> Excerpted text

------

Transposition of the great arteries with ventricular septal defect and pulmonary vascular obstructive disease

These patients might not be appropriate surgical candidates because of the progressive increase in pulmonary vascular resistance. This is a small subgroup of patients whose conditions are not often diagnosed until after a palliative or reparative procedure is performed.

Long-Term Monitoring

Evidence from the Boston Circulatory Arrest Trial suggests that neurodevelopmental outcomes for children with dextro-transposition of the great arteries (d-TGA) who undergo arterial switch operation (and other complex neonatal operations) may not be normal and may require further investigation and follow-up.[11]

Many patients do not require any specific medications. Possible discharge medications might include digoxin, furosemide, or both.

 

Medication

Medication Summary

Transposition of the great arteries (TGA) has no specific or recommended drug therapies. Newborn infants with transposition of the great arteries (particularly those with severe left ventricular outflow tract obstruction) may benefit from alprostadil (ie, prostaglandin E1) therapy. Patients with transposition of the great arteries and ventricular septal defect who have not undergone surgical repair, and some patients following complete repair, might potentially benefit from digoxin and diuretic therapy to improve systemic ventricular function and avoid fluid retention.

------

Stored data:
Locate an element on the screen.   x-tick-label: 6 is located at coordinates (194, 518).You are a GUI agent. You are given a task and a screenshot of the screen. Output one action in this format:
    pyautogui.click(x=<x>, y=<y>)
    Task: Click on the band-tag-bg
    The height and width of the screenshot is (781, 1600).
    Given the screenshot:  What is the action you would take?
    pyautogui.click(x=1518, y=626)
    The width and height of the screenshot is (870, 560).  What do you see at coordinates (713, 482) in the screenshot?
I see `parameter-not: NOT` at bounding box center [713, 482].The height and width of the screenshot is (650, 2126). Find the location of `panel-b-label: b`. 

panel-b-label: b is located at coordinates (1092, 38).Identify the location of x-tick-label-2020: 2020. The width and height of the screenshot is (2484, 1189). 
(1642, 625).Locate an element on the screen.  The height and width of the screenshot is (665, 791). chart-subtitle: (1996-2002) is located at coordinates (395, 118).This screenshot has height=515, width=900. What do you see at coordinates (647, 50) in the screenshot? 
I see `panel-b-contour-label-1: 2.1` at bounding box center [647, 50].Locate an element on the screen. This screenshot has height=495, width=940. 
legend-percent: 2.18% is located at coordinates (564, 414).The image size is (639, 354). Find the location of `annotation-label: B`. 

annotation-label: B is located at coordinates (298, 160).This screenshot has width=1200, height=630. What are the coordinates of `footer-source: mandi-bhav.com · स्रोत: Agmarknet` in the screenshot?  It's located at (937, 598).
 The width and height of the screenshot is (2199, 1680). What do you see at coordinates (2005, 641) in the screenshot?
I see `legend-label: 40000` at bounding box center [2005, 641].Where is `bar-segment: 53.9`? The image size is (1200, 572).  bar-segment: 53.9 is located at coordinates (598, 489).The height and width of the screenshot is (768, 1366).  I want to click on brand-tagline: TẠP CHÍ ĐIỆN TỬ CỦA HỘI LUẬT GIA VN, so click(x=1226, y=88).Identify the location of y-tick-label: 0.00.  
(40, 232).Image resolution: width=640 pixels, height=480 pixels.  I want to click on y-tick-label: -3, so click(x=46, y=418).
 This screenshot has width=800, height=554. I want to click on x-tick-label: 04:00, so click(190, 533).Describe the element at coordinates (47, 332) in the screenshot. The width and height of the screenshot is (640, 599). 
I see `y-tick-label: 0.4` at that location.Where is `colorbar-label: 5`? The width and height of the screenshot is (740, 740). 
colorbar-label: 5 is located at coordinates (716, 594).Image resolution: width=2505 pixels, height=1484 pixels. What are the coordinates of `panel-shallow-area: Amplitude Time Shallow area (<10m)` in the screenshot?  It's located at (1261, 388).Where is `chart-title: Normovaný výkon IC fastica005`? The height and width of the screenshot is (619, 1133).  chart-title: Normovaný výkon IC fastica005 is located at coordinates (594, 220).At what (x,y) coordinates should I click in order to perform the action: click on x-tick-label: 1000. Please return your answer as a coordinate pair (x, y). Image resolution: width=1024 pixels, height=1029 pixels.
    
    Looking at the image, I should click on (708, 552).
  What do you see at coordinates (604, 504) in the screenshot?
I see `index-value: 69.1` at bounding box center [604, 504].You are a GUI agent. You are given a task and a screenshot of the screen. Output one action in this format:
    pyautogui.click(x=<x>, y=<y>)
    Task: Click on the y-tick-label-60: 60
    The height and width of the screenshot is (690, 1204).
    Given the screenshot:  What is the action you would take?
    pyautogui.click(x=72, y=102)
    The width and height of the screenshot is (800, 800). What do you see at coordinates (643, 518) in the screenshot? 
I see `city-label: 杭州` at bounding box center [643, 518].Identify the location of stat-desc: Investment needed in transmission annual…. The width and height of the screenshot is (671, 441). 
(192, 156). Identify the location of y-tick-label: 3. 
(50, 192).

------

> Assignment 1
Please copy from the passage on transposition of the great arteries, starting with "Medication Summary" and going on through "avoid fluid retention.".
> Assignment 2
Resume the passage on transposition of the great arteries after its final sentence and carry it on.

> Task response 1
Medication Summary

Transposition of the great arteries (TGA) has no specific or recommended drug therapies. Newborn infants with transposition of the great arteries (particularly those with severe left ventricular outflow tract obstruction) may benefit from alprostadil (ie, prostaglandin E1) therapy. Patients with transposition of the great arteries and ventricular septal defect who have not undergone surgical repair, and some patients following complete repair, might potentially benefit from digoxin and diuretic therapy to improve systemic ventricular function and avoid fluid retention.

> Task response 2
For more information, see Antibiotic Prophylactic Regimens for Endocarditis.

All patients require antibiotic prophylaxis prior to dental and indicated surgical procedures in order to reduce the risk of subacute bacterial endocarditis. Thus, all patients require preoperative and postoperative antibiotic prophylaxis for dental procedures that involve manipulation of gingival tissue or the periapical region of teeth or perforation of the oral mucosa. Antibiotic prophylaxis is also recommended for invasive respiratory tract procedures that involve incision or biopsy of the respiratory mucosa (eg, tonsillectomy, adenoidectomy). Antibiotic prophylaxis is not recommended for bronchoscopy unless the procedure involves incision of the respiratory tract mucosa. For invasive respiratory tract procedures to treat an established infection (eg, drainage of abscess, empyema), administer an antibiotic active against Streptococcus viridans.

See the endocarditis prophylaxis guidelines that were revised by the American Heart Association (AHA).[12]

Inotropic agents

Class Summary

These drugs increase the contractility of cardiac muscle in a dose-dependent manner (ie, positive inotropic effect).

Digoxin (Lanoxin)

Frequently used cardiac glycoside that inhibits the sarcolemmal sodium-potassium adenosine triphosphatase, which leads to an increase in intracellular calcium concentration and increased myocardial contractility.

Loop diuretics

Class Summary

These drugs inhibit electrolyte reabsorption in the thick ascending limb of the loop of Henle, thus promoting diuresis.

Furosemide (Lasix)

This is a commonly used loop diuretic with moderate diuretic potency. Increases excretion of water by interfering with chloride-binding co-transport system which in turn inhibits sodium and chloride reabsorption in ascending loop of Henle and distal renal tubule.

Prostaglandins

Class Summary

Temporary maintenance of patency of ductus arteriosus in neonates with ductal-dependent congenital heart disease.

Alprostadil IV (Prostin VR)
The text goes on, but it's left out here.